Since network I/O is likely to be the bound, there might be some tricks you can play, at least for the data coming back to the control machine. For example, instead of sending "1,2,3,.. 100", perhaps a sorting machine could send a message meaning "100 values less than 101". The control machine could then perform a modified merge, in which it finds the least of all those top-of-a-range values, then tells all the sorting machines what it was, so that they can (a) tell the control machine how many values to "count" below that value, and (b) resume sending their sorted data from that point.

More generally, there's probably a clever challenge-response guessing game that the control machine can play with the 99 sorting machines.

This involves round-trips between the machines, though, which my simpler first version avoids. I don't really know how to blind-estimate their relative performance, and since the trade-offs are complex, I imagine there are much better solutions out there than anything I'll think of myself, assuming this is ever a real problem.

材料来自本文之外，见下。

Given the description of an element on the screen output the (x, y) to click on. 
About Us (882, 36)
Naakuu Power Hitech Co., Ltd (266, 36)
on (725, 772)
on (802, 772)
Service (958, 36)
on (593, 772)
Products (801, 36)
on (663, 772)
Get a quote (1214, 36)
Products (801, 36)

[*] available stack permitting - your choice of which part to do first is constrained if you don't have O(N) extra space. But if you do have enough extra space, you can take your pick, and if you don't have enough space you can at least use what you do have to cut some corners, by doing the small part first for the first few partitions.

计算十亿个数字的中位数

如果你对这篇内容有疑问，欢迎到本站社区发帖提问 参与讨论，获取更多帮助，或者扫码二维码加入 Web 技术交流群。

发布评论

评论（25）

关于作者

相关话题

热门标签

推荐作者

花开柳相依

zyhello

故友

对风讲故事

Oo萌小芽oO

梦明

友情链接

如果你对这篇内容有疑问，欢迎到本站社区发帖提问参与讨论，获取更多帮助，或者扫码二维码加入 Web 技术交流群。